My setup is an MSI (brand, not protocol) Big Bang X-Power II, MSI (brand, not protocol) Geforce 3080 GA102-202-A1 with a flashed vBIOS of a higher tier video card for TDP increase purposes, i7 4930k, 32GB DDR3 RAM. I have two Dell monitors, which adds a layer of complexity as they both are connected via DP 1.4, have output 3.5mm speaker ports, and want to claim ownership of my audio services given even a single drop of blood atomized into the air (Get it, Dolby Atmos, Atomized, eh). 

Returning to the chipset drivers, in safe mode, I actually uninstalled and uninstalled and removed the associated driver to most of the system devices (High Definition Audio Controller is in there, what a

buggah) minus the ones that don't start with "Intel() C600/X79 series chipset xxxxxxxxxxx". I uninstalled every single monitor, all Audio inputs and outputs, all SOund, video and game controllers, I enabled "show disconnected, hidden devices" and removed every single one of those except a choice few (Use discretion if necessary). I uninstalled iCUE (Might me ROG Armory for others, any LED or motherboard control devices. I uninstalled my microphone (R0DE Podcast, it has an output speaker as well). 

I tried DCH drivers reinstalling my Nvidia drivers at first, this test was good. I redid everything, then installed the Geforce Experience software and went that route ultimately. 

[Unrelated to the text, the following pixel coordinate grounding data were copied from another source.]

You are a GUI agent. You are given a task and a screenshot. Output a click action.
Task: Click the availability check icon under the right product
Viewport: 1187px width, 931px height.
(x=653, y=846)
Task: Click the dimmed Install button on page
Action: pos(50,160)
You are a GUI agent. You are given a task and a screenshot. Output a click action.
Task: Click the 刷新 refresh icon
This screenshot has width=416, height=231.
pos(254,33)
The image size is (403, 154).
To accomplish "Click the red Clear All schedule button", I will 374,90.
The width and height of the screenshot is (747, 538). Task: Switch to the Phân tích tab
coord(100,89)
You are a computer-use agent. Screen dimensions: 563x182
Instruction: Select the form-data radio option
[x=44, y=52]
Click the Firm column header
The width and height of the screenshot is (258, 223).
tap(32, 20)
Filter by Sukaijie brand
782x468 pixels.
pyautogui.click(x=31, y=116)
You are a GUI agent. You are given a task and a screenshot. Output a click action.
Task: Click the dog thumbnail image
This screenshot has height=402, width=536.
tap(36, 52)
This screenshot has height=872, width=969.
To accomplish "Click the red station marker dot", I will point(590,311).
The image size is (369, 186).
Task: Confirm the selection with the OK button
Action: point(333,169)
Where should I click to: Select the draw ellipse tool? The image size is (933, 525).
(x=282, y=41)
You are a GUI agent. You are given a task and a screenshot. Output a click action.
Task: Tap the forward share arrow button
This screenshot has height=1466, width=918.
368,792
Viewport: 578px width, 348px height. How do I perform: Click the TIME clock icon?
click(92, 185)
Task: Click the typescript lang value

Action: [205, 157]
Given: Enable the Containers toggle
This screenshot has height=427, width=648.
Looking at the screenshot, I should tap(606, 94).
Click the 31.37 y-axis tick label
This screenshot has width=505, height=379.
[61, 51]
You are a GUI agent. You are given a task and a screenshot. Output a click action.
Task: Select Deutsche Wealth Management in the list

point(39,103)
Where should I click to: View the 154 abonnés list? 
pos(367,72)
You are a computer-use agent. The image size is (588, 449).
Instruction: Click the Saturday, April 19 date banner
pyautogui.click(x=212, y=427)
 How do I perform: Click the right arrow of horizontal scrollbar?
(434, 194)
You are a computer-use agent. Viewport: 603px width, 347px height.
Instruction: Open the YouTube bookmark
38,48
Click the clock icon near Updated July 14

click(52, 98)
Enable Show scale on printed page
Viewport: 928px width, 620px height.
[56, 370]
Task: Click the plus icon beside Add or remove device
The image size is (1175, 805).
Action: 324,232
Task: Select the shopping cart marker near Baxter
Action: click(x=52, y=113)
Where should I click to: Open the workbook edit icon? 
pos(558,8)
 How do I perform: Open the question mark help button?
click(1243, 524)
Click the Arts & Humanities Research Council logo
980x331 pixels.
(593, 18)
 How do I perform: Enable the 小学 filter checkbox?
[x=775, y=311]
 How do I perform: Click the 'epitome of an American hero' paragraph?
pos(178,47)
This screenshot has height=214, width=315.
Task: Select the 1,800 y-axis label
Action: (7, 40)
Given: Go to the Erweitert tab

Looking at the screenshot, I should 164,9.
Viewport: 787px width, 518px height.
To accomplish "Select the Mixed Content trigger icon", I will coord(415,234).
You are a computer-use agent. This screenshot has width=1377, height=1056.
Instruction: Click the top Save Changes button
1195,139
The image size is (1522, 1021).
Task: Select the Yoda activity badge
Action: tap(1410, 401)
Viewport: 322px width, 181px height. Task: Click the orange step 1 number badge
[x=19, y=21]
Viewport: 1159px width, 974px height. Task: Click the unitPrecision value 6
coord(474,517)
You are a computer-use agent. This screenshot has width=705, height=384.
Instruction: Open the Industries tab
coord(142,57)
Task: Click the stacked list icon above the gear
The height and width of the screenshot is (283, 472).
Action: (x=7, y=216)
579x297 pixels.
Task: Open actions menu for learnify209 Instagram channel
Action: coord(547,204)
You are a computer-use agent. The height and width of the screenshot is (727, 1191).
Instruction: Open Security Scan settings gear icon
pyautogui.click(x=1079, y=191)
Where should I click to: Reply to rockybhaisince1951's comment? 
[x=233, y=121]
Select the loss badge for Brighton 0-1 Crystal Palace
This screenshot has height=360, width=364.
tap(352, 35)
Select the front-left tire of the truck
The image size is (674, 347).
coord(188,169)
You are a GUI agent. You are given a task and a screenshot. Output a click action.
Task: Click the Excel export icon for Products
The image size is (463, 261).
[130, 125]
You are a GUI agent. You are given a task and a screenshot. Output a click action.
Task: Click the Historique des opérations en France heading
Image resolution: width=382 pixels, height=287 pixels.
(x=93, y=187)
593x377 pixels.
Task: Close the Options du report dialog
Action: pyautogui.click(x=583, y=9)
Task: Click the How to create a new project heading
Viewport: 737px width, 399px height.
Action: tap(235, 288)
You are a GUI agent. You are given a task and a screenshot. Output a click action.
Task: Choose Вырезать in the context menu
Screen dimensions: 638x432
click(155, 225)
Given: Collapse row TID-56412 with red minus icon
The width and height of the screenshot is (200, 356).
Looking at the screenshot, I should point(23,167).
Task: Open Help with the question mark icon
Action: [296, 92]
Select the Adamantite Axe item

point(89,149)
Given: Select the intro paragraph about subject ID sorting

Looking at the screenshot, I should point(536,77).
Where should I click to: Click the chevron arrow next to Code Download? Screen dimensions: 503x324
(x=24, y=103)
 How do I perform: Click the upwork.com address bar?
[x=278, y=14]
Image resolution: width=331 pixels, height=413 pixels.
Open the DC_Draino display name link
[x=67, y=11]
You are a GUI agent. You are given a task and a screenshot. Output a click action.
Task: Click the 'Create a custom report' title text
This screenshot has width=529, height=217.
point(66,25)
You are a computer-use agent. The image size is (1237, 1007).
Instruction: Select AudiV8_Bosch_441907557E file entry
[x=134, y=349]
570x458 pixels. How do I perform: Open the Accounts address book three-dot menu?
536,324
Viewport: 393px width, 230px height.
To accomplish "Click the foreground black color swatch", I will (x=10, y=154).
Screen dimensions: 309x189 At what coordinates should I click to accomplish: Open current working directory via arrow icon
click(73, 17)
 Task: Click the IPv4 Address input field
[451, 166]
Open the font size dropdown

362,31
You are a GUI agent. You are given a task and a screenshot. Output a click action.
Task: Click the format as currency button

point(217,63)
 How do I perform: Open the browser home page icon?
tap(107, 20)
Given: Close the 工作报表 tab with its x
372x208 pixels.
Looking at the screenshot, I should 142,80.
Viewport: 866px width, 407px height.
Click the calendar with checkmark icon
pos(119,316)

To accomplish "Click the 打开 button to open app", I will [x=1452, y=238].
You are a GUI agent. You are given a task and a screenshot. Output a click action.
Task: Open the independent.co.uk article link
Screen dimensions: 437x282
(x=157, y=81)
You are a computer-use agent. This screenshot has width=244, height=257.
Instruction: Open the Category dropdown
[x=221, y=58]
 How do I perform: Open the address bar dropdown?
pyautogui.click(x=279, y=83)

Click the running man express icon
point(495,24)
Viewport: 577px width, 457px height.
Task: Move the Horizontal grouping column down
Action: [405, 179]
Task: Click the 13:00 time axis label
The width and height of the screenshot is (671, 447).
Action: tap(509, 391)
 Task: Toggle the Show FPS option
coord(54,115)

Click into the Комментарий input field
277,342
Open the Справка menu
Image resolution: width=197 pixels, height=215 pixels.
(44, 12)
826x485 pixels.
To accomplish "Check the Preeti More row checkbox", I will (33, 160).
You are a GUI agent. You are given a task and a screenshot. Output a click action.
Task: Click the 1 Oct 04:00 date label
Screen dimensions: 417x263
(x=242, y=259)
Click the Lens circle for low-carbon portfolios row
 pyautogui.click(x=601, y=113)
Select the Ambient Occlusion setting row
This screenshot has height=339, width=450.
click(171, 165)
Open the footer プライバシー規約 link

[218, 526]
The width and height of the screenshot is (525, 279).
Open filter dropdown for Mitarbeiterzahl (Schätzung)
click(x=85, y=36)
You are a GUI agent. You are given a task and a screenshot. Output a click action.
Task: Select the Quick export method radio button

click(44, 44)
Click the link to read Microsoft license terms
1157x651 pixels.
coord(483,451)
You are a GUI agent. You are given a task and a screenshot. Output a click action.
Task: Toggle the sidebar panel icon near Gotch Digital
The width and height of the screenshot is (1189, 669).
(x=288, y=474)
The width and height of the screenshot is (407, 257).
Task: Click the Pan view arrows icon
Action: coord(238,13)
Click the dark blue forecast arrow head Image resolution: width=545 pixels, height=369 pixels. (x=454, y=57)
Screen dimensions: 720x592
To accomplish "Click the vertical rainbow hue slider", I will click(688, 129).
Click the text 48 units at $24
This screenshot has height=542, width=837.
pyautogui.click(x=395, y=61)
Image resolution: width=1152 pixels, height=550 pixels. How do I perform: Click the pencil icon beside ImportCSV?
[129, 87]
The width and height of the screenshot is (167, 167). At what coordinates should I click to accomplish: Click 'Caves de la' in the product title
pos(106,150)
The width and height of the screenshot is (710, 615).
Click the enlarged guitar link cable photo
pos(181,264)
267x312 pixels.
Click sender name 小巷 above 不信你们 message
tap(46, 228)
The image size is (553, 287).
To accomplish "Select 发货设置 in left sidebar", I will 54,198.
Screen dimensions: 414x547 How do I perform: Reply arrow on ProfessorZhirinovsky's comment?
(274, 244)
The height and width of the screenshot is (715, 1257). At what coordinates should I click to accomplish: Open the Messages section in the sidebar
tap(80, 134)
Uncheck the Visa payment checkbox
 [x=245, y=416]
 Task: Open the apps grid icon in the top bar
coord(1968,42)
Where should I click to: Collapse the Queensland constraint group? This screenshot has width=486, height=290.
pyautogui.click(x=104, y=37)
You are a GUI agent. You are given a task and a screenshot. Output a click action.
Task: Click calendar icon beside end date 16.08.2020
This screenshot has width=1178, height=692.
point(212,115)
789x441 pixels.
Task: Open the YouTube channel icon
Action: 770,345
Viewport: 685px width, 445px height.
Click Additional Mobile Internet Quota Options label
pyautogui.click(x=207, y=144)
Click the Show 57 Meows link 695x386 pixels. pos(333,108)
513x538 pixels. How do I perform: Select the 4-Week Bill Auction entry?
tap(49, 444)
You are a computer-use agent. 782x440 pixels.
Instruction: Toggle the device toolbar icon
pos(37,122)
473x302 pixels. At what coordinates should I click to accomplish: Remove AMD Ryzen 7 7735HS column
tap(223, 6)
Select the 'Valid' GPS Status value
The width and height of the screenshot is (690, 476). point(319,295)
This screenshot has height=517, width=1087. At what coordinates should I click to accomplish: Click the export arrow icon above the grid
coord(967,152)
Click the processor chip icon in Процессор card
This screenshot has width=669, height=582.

HPET is disabled under "System Devices".

 

Thank you, Microsoft Teams Team, for allowing this thread and posts to continue, as I was having issues with Microsoft Teams and my solution above corrected the issue. As soon as a meeting would start under a Citrix environment with Vt-D and standard Virtualization enabled in BIOS, my computer would hard crash. I was unable to get my receiver to recognize Dolby Atmos, or even an HDMI signal at all, ARC enabled/disabled, Pass-through on/off, ECO on/off, handshake failures, cable swaps did not work, testing on a work laptop proved instant results, which added frustration to a clean install of Windows 10 22H2 which is a combination of work and play. 

 

TL;DR: Safe Mode, DDU v18.0.6.9, Do Not Restart, Remove all chipset specific drivers and uninstall the drivers associated with them, restart in safe mode, check to make sure most/all chipset specific drivers associated with your chipset are removed, remove all cached window and graphics settings in your registry via regedit (Mine are located here Computer\HKEY_LOCAL_MACHINE\SYSTEM\CurrentControlSet\Control\GraphicsDrivers) and I individually deleted each key in the folders: Configuration, Connectivity, ScaleFactors, MonitorDataStore, AdditionalModeLists. Restart computer, reinstall your manufacturer chipset drivers from your motherboard support website, restart, install any optional updates Windows 10 wants to install (I do a restore point before doing this step in case something goes south and I can revert back), restart, install Geforce Experience drivers (Studio or Game Ready did not seem to make any difference whatsoever), restart. On the hardware side, it is advised not to hot plug HDMI cords while appliances are running due to a low DC voltage, do what you want in this regard, I tried 149 different combinations of on/off, sleep, hibernate, shut down, on both the receiver and the PC, it all pointed to a software configuration issue. Download sound keeper, rename SoundKeeper.exe to All.exe, run, sound mixer, mute or put volume at 0, enable your Atmos or 7.1 or whatever in sound settings, enable or disable your other devices as needed; a lot of websites will say to prune your audio devices and show hidden or disabled, those are low level duh moment type fixes, where others may need more in-depth cleaning and analysis of the issue. All my monitors have their inf's installed and are enabled and hanging out. Make sure your MSI/MSI-X settings are on for positive IRQ numbered devices using MSI_util_v3.exe. 

Good luck, all! May this help one individual out there three years from now.